» **SUPPLIED TEXT**
So next post will be about fastening solutions...

20 October 2005

A teeny tiny snippet of art history

It occurs to me that I've neglected to fully explain where this design came from other than to mention that I 'noodled with it', that the subject wasn't really Venetian and that someone named Moroni painted it. If you're familiar with the painting, feel free to skip this post. If not, well, the noodling was all me, but the painting itself was executed by the mannerist painter Giovanni Batista Moroni around 1560. Allegedly the subject is the Duke of Albuqurque (as I said, not a Venetian) but Moroni, was Venetian.

I've always liked this painting, if for no other reason than the man looks so earnest and postively normal rather than like some religious icon in a dogma where nobility is worshipped as was so often the case in renaissane portraiture. If you click on the duke's name, it will take you to the "Art Unframed" site, where you can view hundreds of famous historical paintings and even have a copy made of the one that you fancy. I've never used their services beyond browsing, but the idea intrigues me as I've never developed the brushwork discipline necessary to paint in the mannerist style in order to copy the painting myself.

Great panes...

» **STORED DATA**
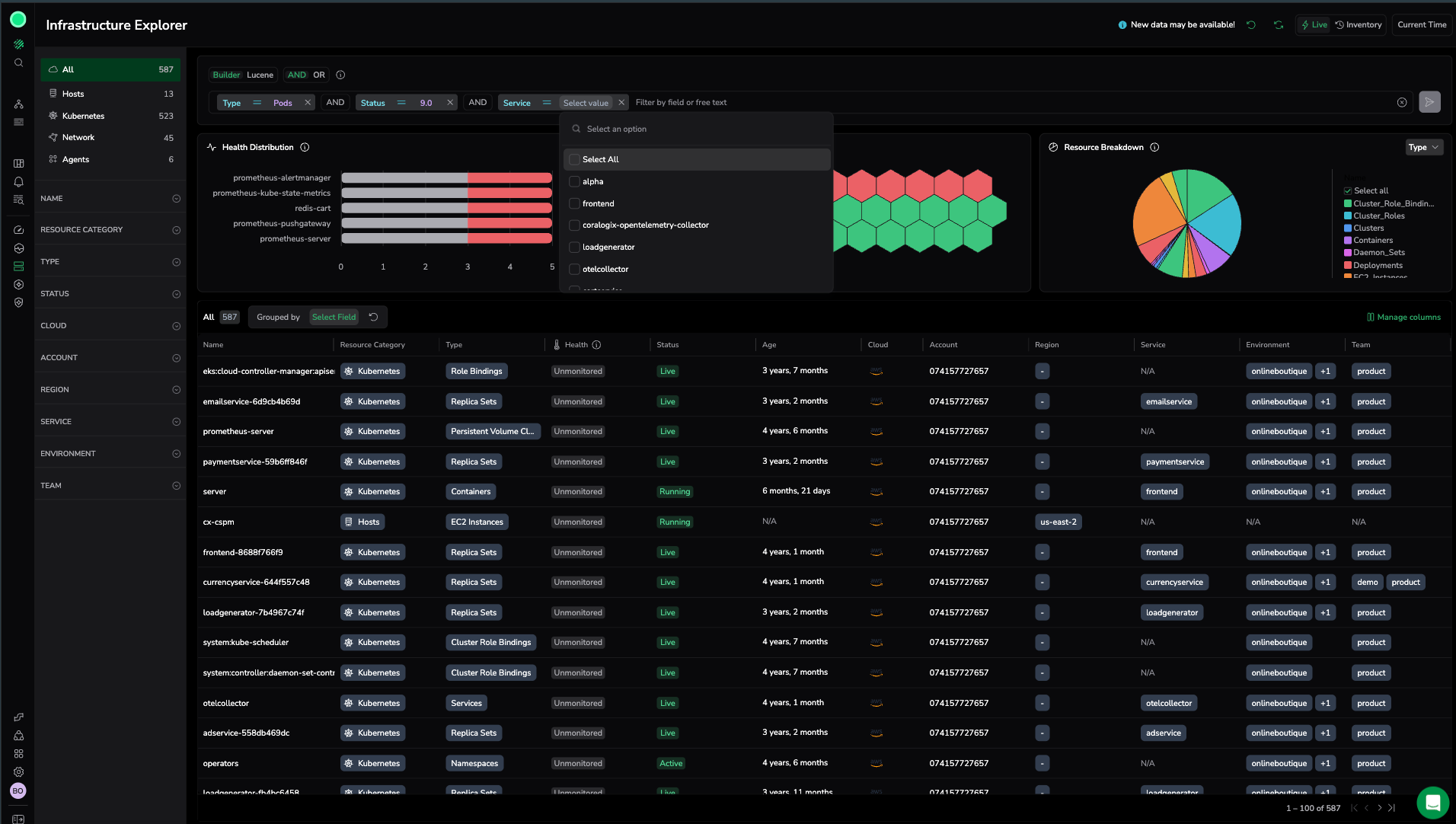Open settings gear in left sidebar
This screenshot has width=1456, height=824.
[x=18, y=771]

» **TASKS**
1 - According to the blog post about the Moroni portrait, around what year was the painting made?
2 - Extend the blog post about the Moroni portrait, starting after its final line.

» **ANSWERS PER TASK**
1 - Around 1560.

2 -
Disclaimer... If I dug though my old text books from art school I could probably come up with a better name for this feature than 'sleevelet'. But the books aren't in a convenient place at the moment, and I'm too lazy. Not to mention that in the big picture, nomenclature doesn't seem all that important at the moment. If anyone has a 'proper' term for it at their fingertips they can email it to me, but in the meantime I'm going to stick with 'paned sleevelet'



I finished the rows of straight chain stitches on the panes and I've assembled the sleevelets. Below is a pic of the cuff with the panes sewn into it before I turned it and tacked it down. The cuff piece has a arch to it, which is why I clipped the edges prior to turning as you can see.


The dark burgandy layer is the canvas I used to interline the pieces. Yes, I know, I said something heartfelt in a previous post about interfacing being easier than interlining. Keep in mind the other things I said about only using modern conveniences where I can get away with it. In this case I think that modern interfacing would make the lines too stiff and starched-looking. Since an interlining is essentially only attached where the stitches hold it, it can give pieces like the panes and cuff of my sleevelet structure without forcing them to hold thier shape to an almost starched extent.




Trimmed and turned. At the moment it's just pinned together to check the shape and see if adjustments need to be made before there are too many seams to pull.



This is the scrye where it will eventually be joined to the body of the doublet.

Since I've never made a sleeve treatment such as this one, I thought it meet that I should pin and pose, trying out the thing and making 99.9% sure I got it right before I actually sewed it on. The sleeves of the doublet will be laced on, because I prefer that method overall, but in the Moroni painting the jerkin I am copying looks like it's been sewn into the armscrye. This is unusual according to most of my reading, but the painting shows no visible signs of lacing or points holding the sleevelets in place, so neither will this jerkin - or the final one.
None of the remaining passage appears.